According to the World Health Organization, an estimated 19 million children under the age of 15 are visually impaired. Of those, 12 million children are visually impaired due to refractive errors, a condition that could be easily diagnosed and corrected. Interestingly, 80% of all international visual impairment can be prevented or cured.
Eyes can potentially develop problems such as refractive errors (myopia, hyperopia, astigmatism), cataracts or glaucoma. Having regular eye tests are essential for spotting these problems. We asked local eye care authority, Dr. Chris Vuorenmaa from Caribbean Optical, to help us shed some light on the subject.
When should parents schedule their child’s first eye exam?
The first eye exam should be done at six months, and then from school age (four and a half years) tests should be undertaken annually.
Are school eye checks enough?
No. Although they do catch the more obvious problems, school eye checks are very basic in nature.
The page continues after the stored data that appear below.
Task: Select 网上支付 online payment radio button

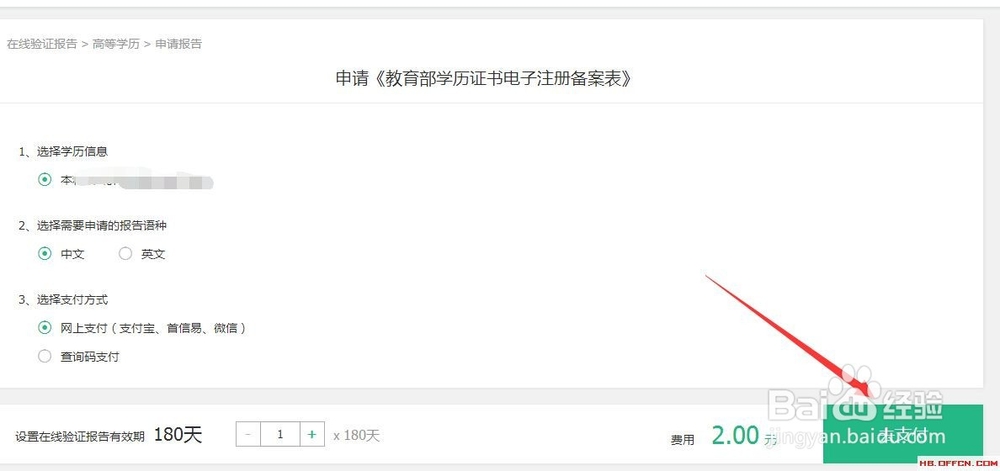Action: click(x=45, y=328)
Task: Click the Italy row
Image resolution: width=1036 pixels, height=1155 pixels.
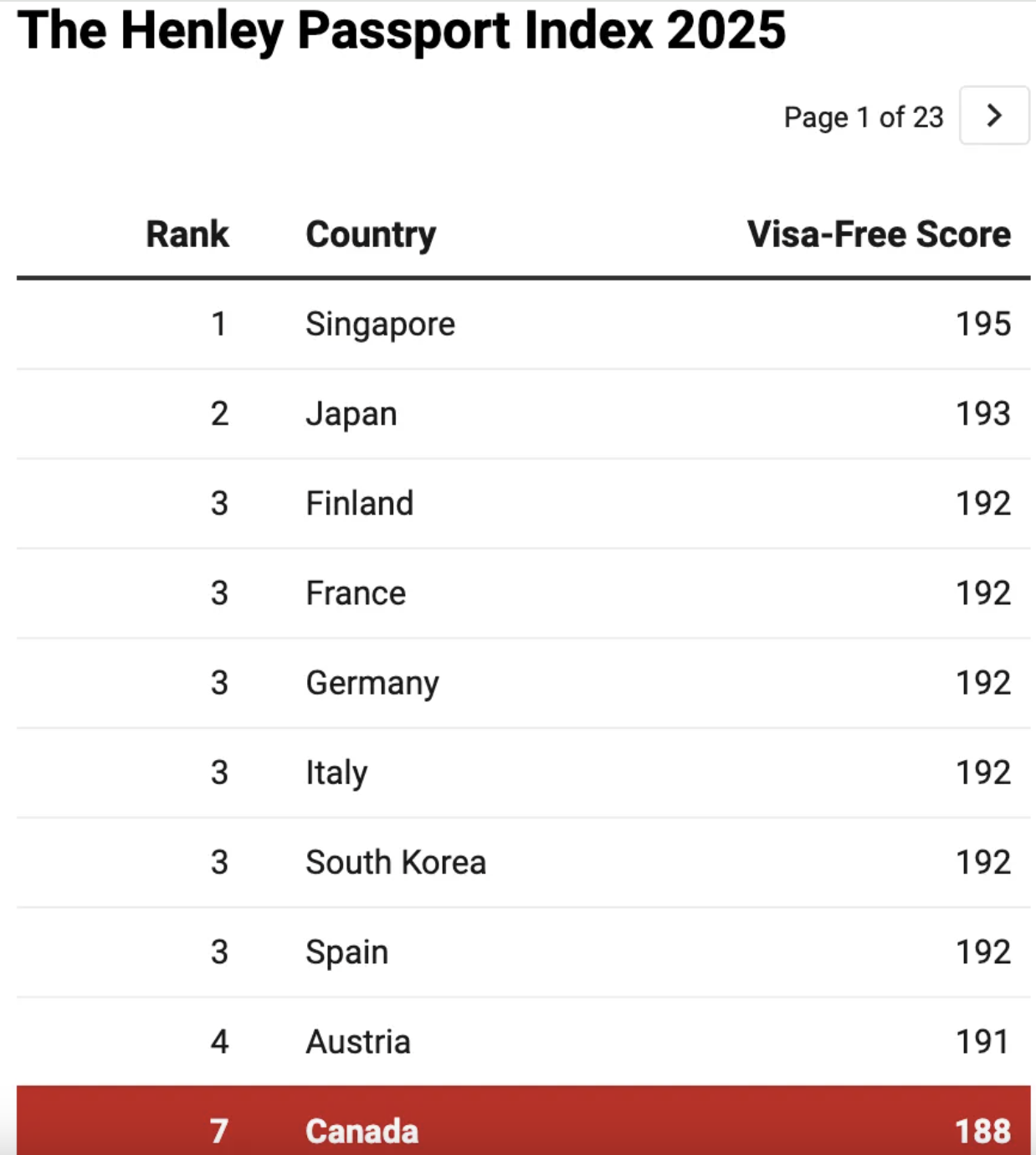Action: click(336, 773)
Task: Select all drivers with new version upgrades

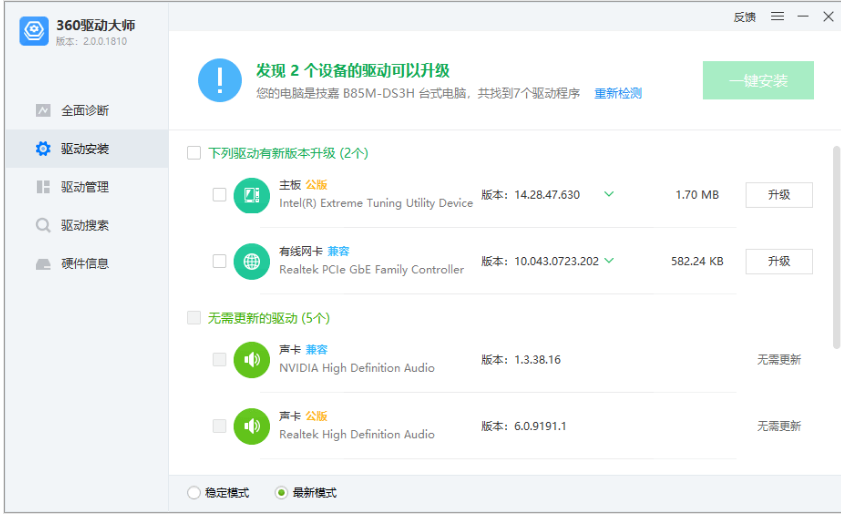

What sort of warning signs should parents be looking out for?
Squinting, sitting too close to the television and problems reading should all be warning signs.
What are some serious eye problems that parents should be aware of?
The most serious, of course, would be a tumour and/or damage to the eye itself. Having a large prescription difference between the eyes, and not catching this, can lead to amblyopia or a ‘lazy eye’. Regular eye exams will catch this.
What tips do you have for parents buying eyewear?
Find something that is durable and that the child will want to wear. You have to get their okay, so getting them involved is important.
When is a child old enough for contact lenses?
The answer simply is when they are responsible for taking care of them. Some seven-year-olds are great with contacts, some 25-year-olds shouldn’t be trusted. Whether they can keep a clean room on their own is a good guideline.